### Directions for this task
The entries below hold a line with "724x1568 pixels." and a line with "Expand the Professional". Return those lines and all that lie between them, exactly and only.

### Raw data
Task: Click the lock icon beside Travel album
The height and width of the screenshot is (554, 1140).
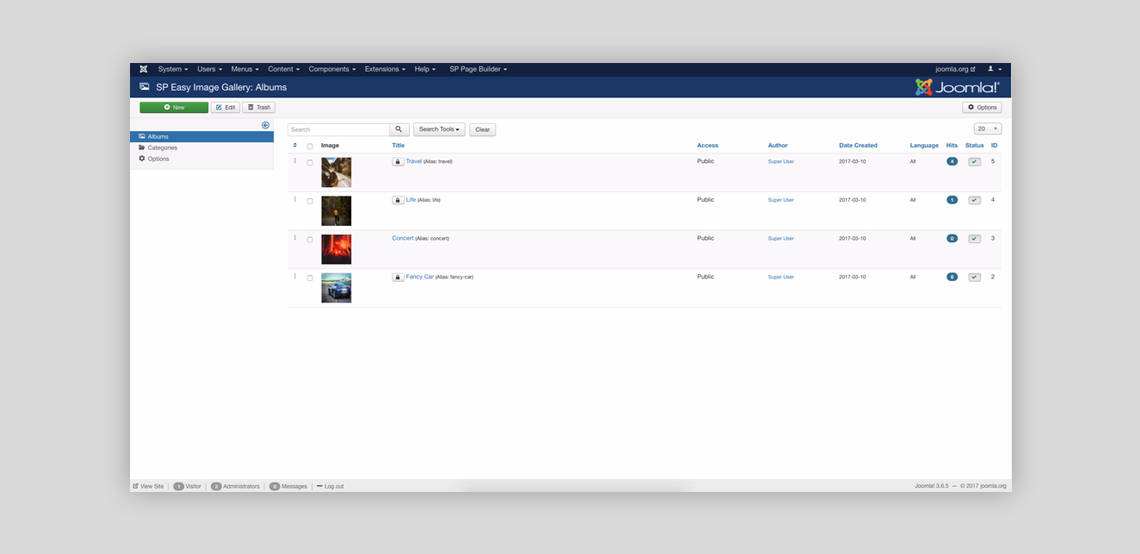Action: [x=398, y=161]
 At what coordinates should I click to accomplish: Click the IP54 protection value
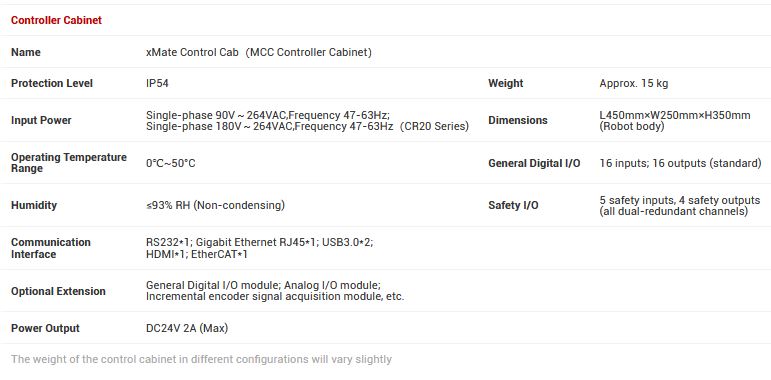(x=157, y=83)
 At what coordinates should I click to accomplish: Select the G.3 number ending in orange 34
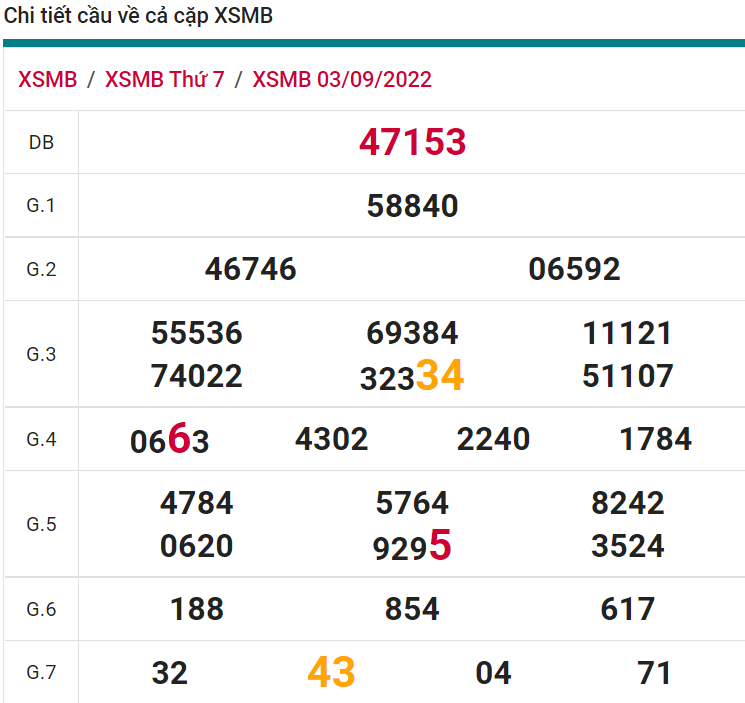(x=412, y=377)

--

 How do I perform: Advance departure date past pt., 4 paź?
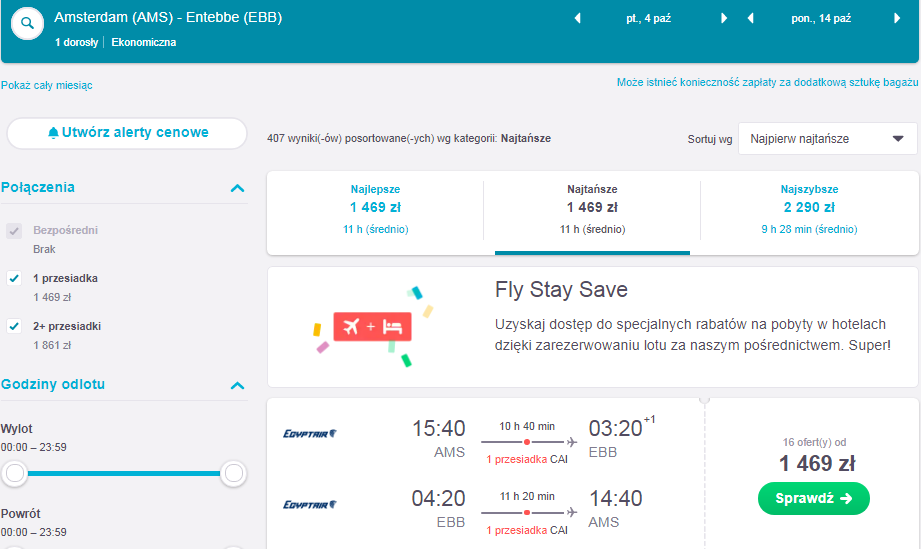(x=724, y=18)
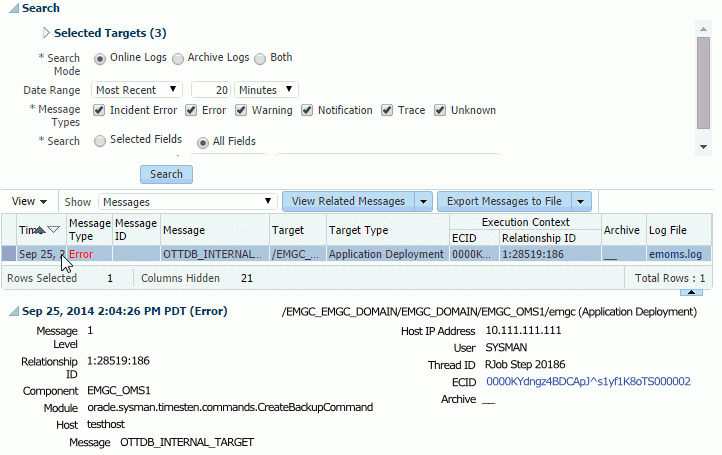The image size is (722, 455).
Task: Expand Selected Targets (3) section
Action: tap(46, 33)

* * *

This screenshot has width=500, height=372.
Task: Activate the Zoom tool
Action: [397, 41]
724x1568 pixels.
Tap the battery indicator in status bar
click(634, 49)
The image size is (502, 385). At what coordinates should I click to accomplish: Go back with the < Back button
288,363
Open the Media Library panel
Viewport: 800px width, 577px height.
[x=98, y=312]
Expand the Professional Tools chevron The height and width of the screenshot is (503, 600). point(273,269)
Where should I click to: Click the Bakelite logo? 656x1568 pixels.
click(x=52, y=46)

### Answer space
724x1568 pixels.
Tap the battery indicator in status bar
click(634, 49)
The image size is (502, 385). At what coordinates should I click to accomplish: Go back with the < Back button
288,363
Open the Media Library panel
Viewport: 800px width, 577px height.
[x=98, y=312]
Expand the Professional Tools chevron The height and width of the screenshot is (503, 600). point(273,269)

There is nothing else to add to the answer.